Mike: Did you have anything set in stone when you went in this fifth album with your bandmates? Anything in particular you wanted to accomplish?

Dez: I wanted it to be a faster record. Other than that, we were all going through some times as well. Not with each other, just all in personal life that I think added to ferocity and the voracious attitude of this record. Really, not much needed to be said other than lets go in and make sure that we hit our mark and we make sure that we don’t sound like anybody else out there. People have been having a hard time defining what we are and where we fit in musically.

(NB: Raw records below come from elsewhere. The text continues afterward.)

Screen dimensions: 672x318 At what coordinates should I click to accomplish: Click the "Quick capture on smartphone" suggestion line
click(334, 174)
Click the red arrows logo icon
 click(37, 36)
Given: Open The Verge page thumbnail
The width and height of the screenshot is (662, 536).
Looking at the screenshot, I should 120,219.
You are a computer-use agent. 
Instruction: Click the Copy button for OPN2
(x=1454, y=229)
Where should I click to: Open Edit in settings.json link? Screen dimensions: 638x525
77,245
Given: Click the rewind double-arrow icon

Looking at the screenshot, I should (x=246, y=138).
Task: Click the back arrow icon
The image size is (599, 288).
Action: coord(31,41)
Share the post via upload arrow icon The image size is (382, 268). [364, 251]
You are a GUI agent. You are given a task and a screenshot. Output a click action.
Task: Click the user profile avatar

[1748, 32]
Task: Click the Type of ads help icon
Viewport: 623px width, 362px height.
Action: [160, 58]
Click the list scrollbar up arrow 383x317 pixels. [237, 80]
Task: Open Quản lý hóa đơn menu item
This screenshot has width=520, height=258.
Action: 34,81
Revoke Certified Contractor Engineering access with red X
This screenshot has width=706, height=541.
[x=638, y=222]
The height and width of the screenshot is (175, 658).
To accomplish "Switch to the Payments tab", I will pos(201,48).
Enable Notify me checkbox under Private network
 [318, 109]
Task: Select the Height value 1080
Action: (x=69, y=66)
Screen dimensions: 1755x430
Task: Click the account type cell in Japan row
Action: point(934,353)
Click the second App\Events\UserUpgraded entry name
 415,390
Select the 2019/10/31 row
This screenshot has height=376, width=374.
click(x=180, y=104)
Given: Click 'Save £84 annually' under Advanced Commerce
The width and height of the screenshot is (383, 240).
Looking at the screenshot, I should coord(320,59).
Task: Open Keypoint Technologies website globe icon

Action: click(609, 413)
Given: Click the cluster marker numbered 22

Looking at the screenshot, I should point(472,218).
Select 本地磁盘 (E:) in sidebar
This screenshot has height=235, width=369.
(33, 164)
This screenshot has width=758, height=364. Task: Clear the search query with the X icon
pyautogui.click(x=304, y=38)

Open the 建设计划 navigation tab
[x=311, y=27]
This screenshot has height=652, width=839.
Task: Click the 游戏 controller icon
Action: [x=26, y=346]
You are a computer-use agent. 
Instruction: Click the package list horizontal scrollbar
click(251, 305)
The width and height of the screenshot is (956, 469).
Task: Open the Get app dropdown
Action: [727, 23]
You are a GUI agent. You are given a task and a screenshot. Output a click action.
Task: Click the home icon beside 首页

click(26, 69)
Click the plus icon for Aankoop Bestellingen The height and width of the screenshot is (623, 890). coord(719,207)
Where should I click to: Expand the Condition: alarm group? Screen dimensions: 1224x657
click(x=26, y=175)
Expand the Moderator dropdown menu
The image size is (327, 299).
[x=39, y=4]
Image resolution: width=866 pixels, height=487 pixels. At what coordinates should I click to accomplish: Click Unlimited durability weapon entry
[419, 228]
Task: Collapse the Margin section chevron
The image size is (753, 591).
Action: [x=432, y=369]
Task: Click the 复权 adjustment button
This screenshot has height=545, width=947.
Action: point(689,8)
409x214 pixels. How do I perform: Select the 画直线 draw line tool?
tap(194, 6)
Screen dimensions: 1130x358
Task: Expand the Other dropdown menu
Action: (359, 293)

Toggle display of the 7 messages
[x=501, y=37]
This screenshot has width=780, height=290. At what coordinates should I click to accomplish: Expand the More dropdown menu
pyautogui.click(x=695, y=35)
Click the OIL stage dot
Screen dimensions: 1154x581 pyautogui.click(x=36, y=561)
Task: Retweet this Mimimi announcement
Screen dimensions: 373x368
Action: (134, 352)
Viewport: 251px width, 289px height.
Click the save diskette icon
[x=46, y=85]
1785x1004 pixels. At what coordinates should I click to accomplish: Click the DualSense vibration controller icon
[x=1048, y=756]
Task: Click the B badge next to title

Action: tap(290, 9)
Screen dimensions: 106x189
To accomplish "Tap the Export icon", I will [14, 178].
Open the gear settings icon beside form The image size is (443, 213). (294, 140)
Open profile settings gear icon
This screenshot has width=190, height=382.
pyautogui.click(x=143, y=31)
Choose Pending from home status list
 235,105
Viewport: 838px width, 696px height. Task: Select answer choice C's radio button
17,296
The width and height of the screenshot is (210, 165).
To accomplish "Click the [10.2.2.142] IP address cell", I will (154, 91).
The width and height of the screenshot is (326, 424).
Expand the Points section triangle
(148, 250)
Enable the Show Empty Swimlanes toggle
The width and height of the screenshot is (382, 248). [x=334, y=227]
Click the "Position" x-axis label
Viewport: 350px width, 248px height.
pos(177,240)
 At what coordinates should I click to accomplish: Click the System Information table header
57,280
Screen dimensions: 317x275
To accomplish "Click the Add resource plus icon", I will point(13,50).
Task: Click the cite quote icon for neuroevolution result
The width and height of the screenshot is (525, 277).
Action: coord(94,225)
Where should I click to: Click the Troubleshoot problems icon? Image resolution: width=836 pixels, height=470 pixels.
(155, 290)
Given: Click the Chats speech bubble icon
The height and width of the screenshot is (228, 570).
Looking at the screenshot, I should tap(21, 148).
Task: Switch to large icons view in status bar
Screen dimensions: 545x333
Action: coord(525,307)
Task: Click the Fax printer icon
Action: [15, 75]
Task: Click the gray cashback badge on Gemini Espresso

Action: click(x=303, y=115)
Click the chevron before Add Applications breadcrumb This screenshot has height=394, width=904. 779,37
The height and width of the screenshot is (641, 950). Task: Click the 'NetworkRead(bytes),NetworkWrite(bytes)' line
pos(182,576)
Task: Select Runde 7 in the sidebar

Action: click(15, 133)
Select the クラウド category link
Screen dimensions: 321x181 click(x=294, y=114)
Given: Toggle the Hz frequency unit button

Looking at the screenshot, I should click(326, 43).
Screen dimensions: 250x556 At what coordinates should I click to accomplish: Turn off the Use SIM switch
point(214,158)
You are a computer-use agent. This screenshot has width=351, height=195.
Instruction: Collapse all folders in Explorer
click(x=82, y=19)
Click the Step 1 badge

It’s obvious we’re not death metal. It’s obvious we’re not this new American wave of heavy metal. They’re (journalists) having a hard time pinning us down and I think that’s important. As artists we wanted to make sure the record grew organically. We came in with something different. Beast really does sound different than the previous record.

Mike: I think all that classification stuff can go out the window. Beast is a good metal album. Done. That’s really all that matters.

Dez: Well, I was in a scene that after ten years got a classification, and for the past ten years they have been trying to put a classification on us. Every time they go, “You’re death metal”, I reply with, “Really? Have you listened to Six Feet Under and Cannibal Corpse? Those bands are death metal. We are not that.”

Or we’ll get, “You’re in with this new American wave of heavy metal” and I go, “Really? We’re nothing like Lamb of God, or bands that sound like them.” For us, it’s really important to define ourselves and do something different. That’s really what we wanted Beast to be.

Mike: What motivates you to write music now? Does it come as easy as it did 15 to 20 years ago?

Dez: The same things, really. I see something or hear something and I pick up a pen and start writing. Then I can put it to music later. What actually compels me? I’m not sure about that. Whatever compels me to get up in the morning… it’s the same thing. I can never put my finger on it really. It’s just what I do.

Mike: How was it working with Mark Lewis and Andy Sneap?

Dez: Great guys. Mark Lewis is the new Andy Sneap, and Andy Sneap is Godlike when it comes to mixing. The guy just has it down, man. He knows what he’s doing. Not only is he a great mixer, but he’s a personal friend. We just hung out a few days ago, sitting on the couch chatting. I really like the guy. I like him personally and I like his work ethic. He knows my voice really well. Mark Lewis is extremely talented. He co-engineered The Last Kind Words and on that record I said to him that I definitely wanted to work with him solo with DevilDriver instead of him working with Jason Suecof. We chose him for this record and we made a great match on the album. He went through hell and high water with us on this record.

Mike: You recently got to hang out with a slathering of your contemporaries at the Revolver Golden Gods awards. How was that event for you?

Dez: Next question.

Mike: Oh no!! Can I ask you about the Black Flag tribute you did there?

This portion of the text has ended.